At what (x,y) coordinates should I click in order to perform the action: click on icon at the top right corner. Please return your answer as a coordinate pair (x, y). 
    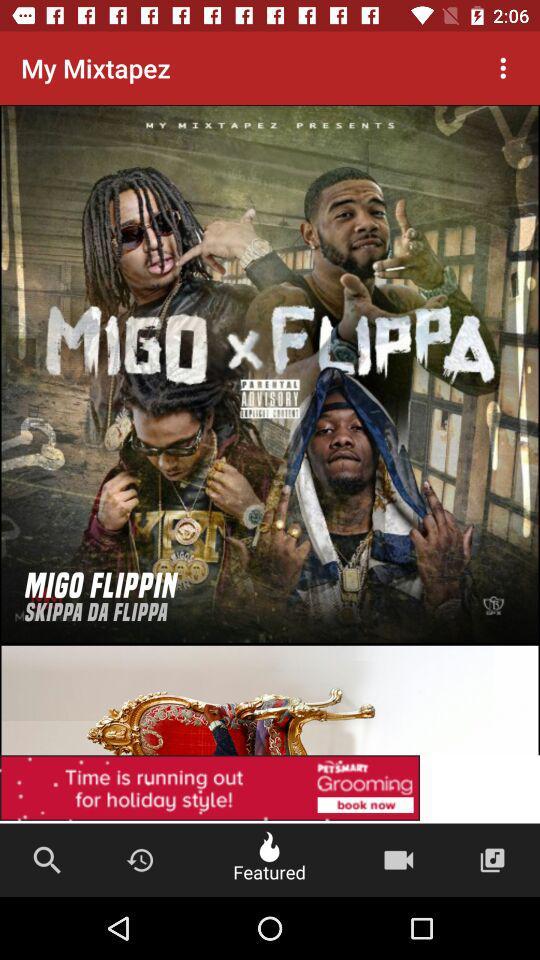
    Looking at the image, I should click on (502, 68).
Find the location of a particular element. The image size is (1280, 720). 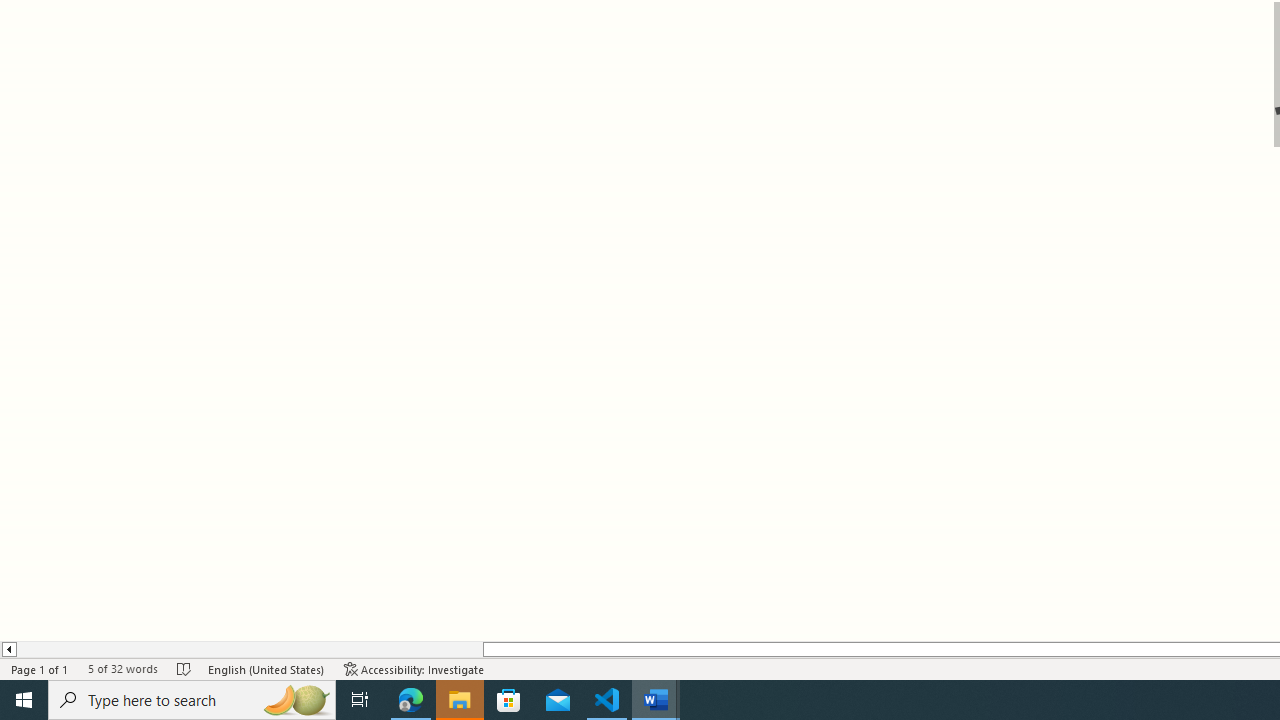

'Page Number Page 1 of 1' is located at coordinates (40, 669).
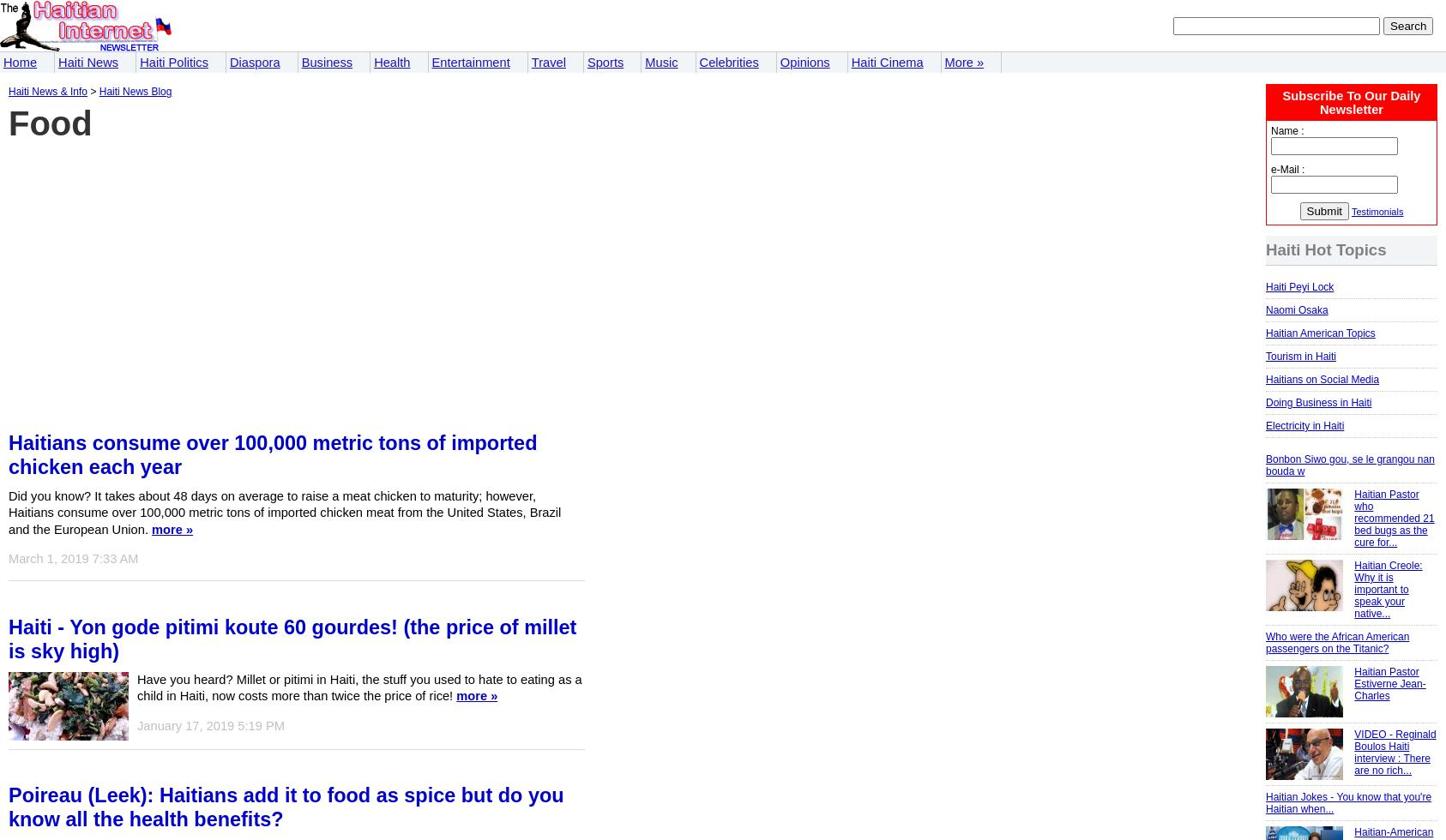 This screenshot has height=840, width=1446. I want to click on 'Poireau (Leek): Haitians add it to food as spice but do you know all the health benefits?', so click(285, 807).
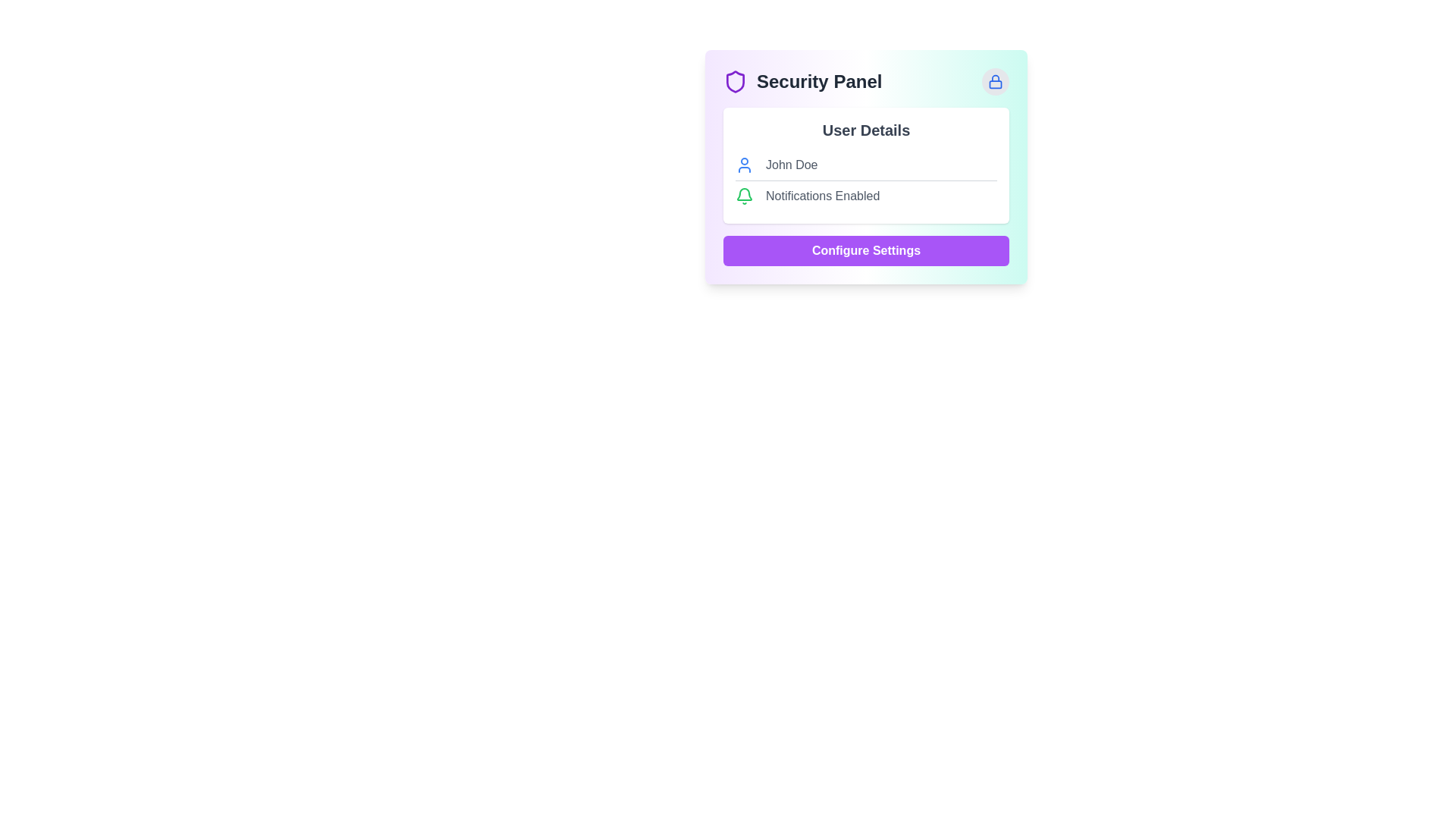 The height and width of the screenshot is (819, 1456). Describe the element at coordinates (791, 165) in the screenshot. I see `the static text label displaying the user's name, located in the user details section of the security panel, to the right of the user icon and above the notification settings row` at that location.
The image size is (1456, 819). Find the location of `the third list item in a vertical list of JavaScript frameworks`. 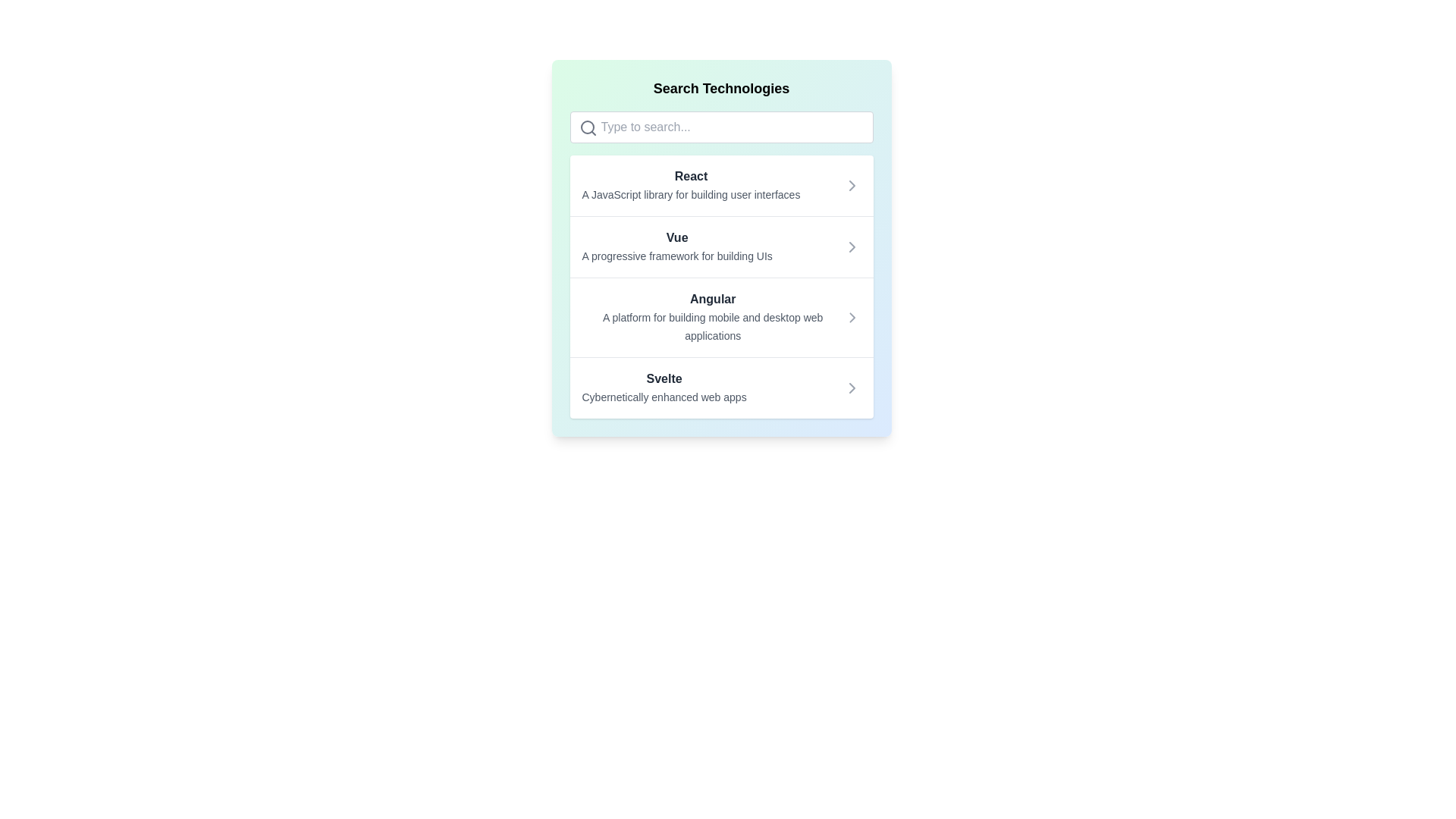

the third list item in a vertical list of JavaScript frameworks is located at coordinates (720, 287).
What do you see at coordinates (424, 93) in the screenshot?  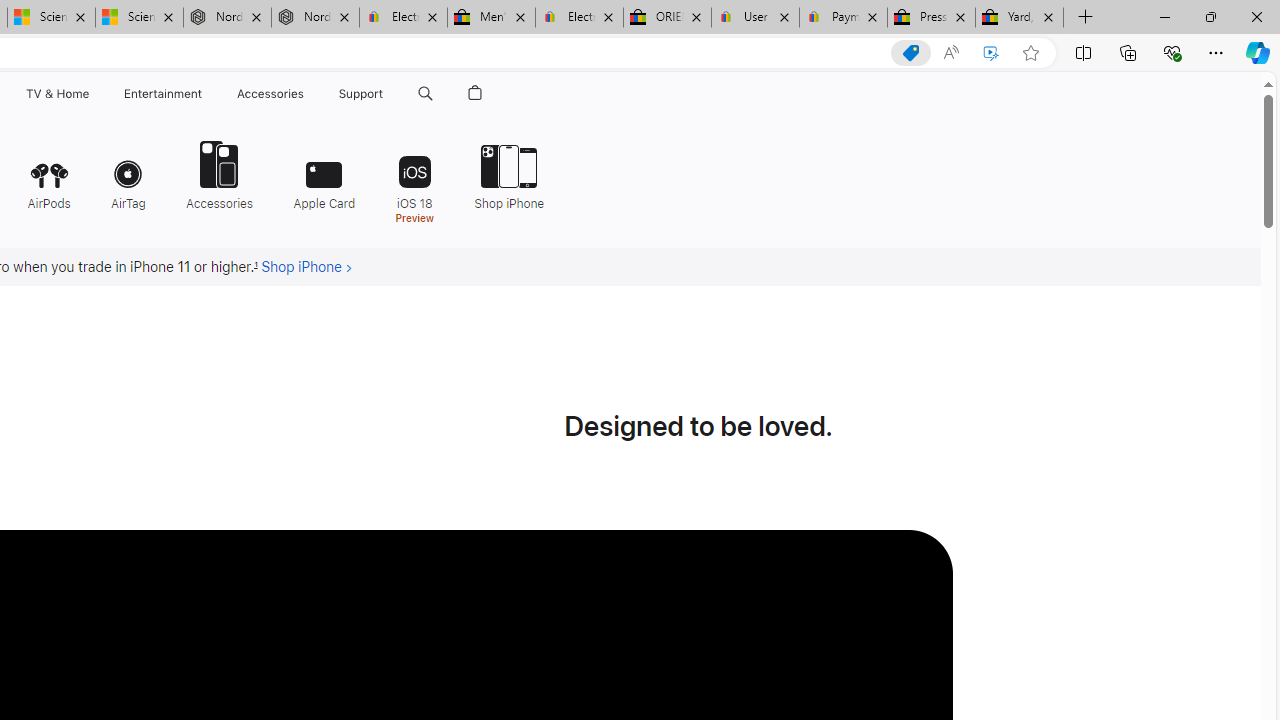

§ The exercise
Print all of the rows above word for word, leaving out the pictures.

§ Correct output
At what (x,y) coordinates should I click in order to perform the action: click on icon at the top right corner. Please return your answer as a coordinate pair (x, y). 
    Looking at the image, I should click on (502, 68).
Find the location of a particular element. The image size is (1280, 720). 

'Page Number Page 1 of 1' is located at coordinates (40, 669).
 This screenshot has height=840, width=1446. I want to click on 'Poireau (Leek): Haitians add it to food as spice but do you know all the health benefits?', so click(285, 807).
 The height and width of the screenshot is (819, 1456). Describe the element at coordinates (791, 165) in the screenshot. I see `the static text label displaying the user's name, located in the user details section of the security panel, to the right of the user icon and above the notification settings row` at that location.
The image size is (1456, 819). Find the location of `the third list item in a vertical list of JavaScript frameworks`. 

the third list item in a vertical list of JavaScript frameworks is located at coordinates (720, 287).
What do you see at coordinates (424, 93) in the screenshot?  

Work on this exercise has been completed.